Горячие губы коснулись затылка, и у меня что-то ухнуло в животе. Я неверяще прислушивался к ощущениям — у меня стоит на Бадхена?! Пресвятые угодники, что происходит?
— Мне нравится, когда ты молчалив, как сейчас — прошептал он мне в ухо — жаль, что не можешь молчать почаще. Может, тогда я был бы к тебе добрее.
Я закусил щеку, пытаясь унять дыхание. Страх и возбуждение смешивались в крови, убивая напрочь весь здравый смысл. Он почти не касался меня, но даже его дыхание на виске распаляло жар, проснувшийся в груди.
— Хотя, будь ты всегда молчалив, мне быстро бы наскучило.
Рука забралась под майку, и я с трудом сдержал стон. Что со мной происходит, подумал я в панике. Я никогда не хотел его!
— Что ты… сделал со мной — получилось прохрипеть, пока его рука блуждала вверх и вниз по моей покрытой мурашками коже. — Всего лишь поиграл немного с твоей свободой воли. Неплохо, правда? — Ты…не можешь… — Я могу все, что захочу, Адам. Поэтому, если я чего-то не делаю, на то есть только одна причина — я не хочу этого. Запомни раз и навсегда.
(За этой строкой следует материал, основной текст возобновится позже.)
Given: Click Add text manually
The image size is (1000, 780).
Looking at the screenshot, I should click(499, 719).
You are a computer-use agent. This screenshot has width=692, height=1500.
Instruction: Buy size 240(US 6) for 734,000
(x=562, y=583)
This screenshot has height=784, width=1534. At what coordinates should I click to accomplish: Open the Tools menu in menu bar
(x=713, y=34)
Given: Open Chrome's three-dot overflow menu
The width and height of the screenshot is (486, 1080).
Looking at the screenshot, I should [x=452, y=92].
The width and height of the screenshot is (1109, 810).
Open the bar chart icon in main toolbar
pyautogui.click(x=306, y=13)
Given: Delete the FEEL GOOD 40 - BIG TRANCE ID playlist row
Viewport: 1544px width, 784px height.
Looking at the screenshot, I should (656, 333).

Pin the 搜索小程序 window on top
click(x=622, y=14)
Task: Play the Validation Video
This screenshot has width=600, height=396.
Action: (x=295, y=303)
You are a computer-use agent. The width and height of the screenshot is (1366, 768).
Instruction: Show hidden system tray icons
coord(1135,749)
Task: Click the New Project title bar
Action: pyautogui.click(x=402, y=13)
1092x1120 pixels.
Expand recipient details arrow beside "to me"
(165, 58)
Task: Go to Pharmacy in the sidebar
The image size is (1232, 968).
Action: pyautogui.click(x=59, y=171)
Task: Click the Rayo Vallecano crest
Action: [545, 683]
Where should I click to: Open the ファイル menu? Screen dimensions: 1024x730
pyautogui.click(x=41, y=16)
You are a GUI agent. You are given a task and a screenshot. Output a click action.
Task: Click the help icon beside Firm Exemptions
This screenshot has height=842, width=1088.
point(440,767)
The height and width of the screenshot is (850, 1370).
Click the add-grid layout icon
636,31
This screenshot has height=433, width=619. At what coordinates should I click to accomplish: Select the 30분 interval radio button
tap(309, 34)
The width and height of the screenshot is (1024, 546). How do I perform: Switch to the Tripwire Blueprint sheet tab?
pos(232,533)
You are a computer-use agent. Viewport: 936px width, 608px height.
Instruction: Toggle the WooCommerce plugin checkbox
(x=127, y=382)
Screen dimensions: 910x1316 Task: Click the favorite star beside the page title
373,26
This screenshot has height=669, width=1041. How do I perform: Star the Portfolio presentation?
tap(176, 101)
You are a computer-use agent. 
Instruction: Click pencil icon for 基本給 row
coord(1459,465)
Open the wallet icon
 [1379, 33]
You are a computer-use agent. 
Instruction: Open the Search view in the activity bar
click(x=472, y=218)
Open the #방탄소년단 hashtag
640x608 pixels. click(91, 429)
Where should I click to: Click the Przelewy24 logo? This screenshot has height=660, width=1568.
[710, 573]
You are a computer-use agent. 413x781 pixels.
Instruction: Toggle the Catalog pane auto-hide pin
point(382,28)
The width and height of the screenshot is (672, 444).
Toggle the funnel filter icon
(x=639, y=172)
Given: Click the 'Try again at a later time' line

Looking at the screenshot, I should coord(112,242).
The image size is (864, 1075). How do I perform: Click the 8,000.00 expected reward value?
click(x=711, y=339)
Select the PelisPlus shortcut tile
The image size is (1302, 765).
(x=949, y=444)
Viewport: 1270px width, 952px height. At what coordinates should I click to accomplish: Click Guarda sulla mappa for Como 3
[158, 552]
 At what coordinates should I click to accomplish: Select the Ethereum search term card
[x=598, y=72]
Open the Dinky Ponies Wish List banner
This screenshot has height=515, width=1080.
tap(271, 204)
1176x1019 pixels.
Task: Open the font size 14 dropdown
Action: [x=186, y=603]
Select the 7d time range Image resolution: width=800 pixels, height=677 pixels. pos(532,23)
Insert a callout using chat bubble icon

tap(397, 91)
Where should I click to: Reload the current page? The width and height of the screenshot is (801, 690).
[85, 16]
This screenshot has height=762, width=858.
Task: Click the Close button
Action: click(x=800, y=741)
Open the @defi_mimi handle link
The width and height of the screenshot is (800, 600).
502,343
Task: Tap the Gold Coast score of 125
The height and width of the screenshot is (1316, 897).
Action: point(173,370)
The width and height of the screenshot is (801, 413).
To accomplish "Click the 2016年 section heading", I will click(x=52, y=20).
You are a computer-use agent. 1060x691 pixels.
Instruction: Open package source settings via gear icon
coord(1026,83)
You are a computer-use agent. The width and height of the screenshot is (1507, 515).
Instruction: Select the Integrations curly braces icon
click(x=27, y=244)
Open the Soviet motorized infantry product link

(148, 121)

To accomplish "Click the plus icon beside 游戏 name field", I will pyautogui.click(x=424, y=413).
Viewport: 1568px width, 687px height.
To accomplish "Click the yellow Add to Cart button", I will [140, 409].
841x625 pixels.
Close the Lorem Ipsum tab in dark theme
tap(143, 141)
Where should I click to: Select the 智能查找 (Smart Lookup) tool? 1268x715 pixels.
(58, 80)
Жаль, что остальные — Женя и как их там — такого простого факта запомнить не могут.
Я почувствовал, как что-то теплое и жгучее течет у меня по щекам, и только спустя пару мгновений осознал, что это слезы.
Я не плакал уже… я никогда не плакал.
Свобода воли — вот то неизменное, неприкосновенное навсегда. По крайней мере, я так верил до сего момента. Вот что отличало демиурга от кукловода, а человека — от марионетки. Боги не любят играть в куклы, им нравится, когда куклы играют сами, и именно для этого нужна свобода воли. Вот оно — правило игры, которое не нарушит ни один бог, потому что это уничтожит саму игру.
Очевидно, для некоторых демиургов таких правил не существовало.
Тело вопило от желания, а сердце — о любви к Бадхену. Поэмы, которые поэты складывали веками, внезапно обрели смысл. Я хотел его всем телом, и не только — я хотел его душой. Любил безусловной любовью, страстной любовью… эрос, прагма, агапе… что там еще? Бадхен свалил на меня все разом, и наслаждался этим. Я любил его сейчас — искренне и навсегда. Или, по крайней мере, пока ему не надоест и он вернет мне мою волю. От мысли, что я могу потерять это невообразимое чувство, которого никогда не ощущал в своей жизни, захотелось зарыдать. Я не хотел прекращать любить его. Я хотел отдаться ему — прямо сейчас и здесь, на желтом тель-авивском песке. Хотел излить свою любовь, дать ему все, что он пожелает.